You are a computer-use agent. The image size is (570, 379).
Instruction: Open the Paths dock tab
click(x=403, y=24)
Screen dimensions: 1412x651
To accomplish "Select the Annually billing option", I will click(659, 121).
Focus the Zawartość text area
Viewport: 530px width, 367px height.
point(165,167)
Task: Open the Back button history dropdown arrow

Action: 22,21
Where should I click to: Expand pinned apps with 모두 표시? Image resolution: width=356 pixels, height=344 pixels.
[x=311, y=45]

■ ■ ■

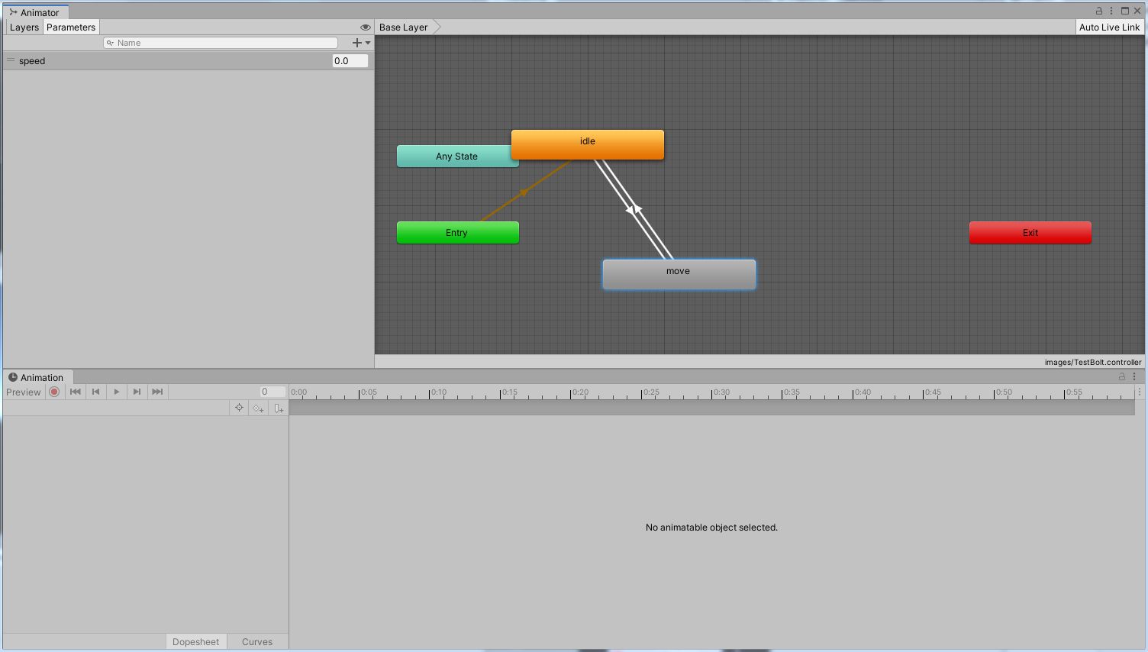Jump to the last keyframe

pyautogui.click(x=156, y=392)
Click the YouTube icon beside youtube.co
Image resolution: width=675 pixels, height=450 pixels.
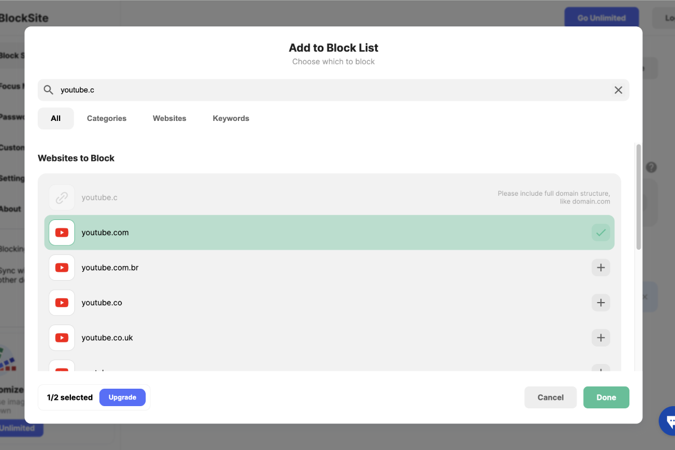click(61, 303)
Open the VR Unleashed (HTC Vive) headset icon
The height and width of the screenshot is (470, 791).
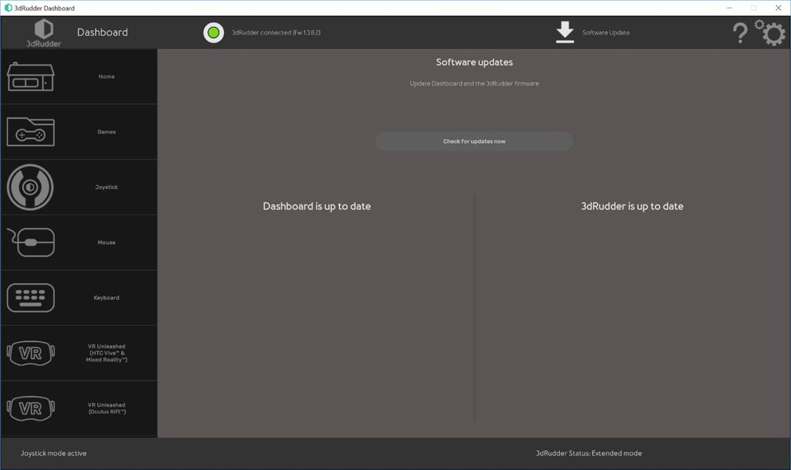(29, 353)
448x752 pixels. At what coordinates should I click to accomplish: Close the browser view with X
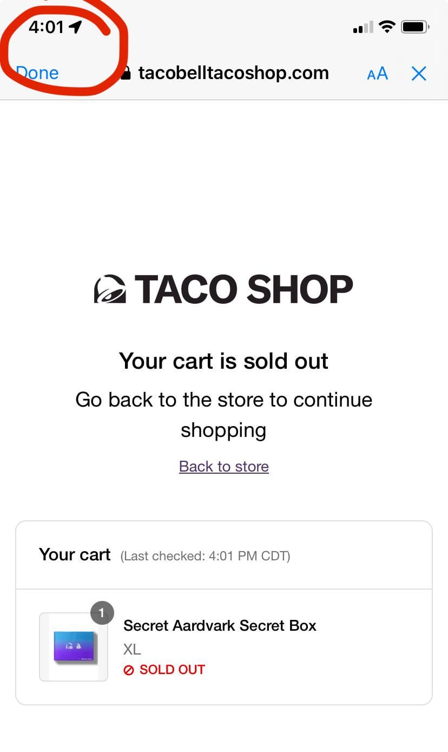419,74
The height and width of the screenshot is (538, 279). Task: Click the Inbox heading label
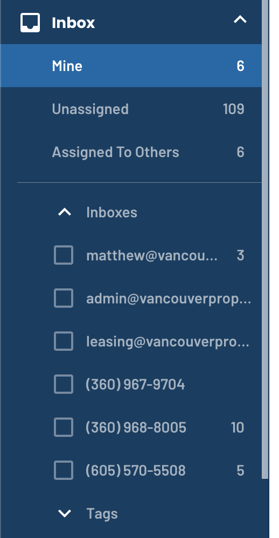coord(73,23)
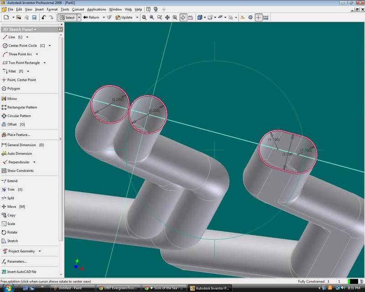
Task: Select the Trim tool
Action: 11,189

■ ■ ■

• [Exercise goal]
Across all the entries, how many lines hold the string "icon"? Only the number is needed.

• [Completed task]
2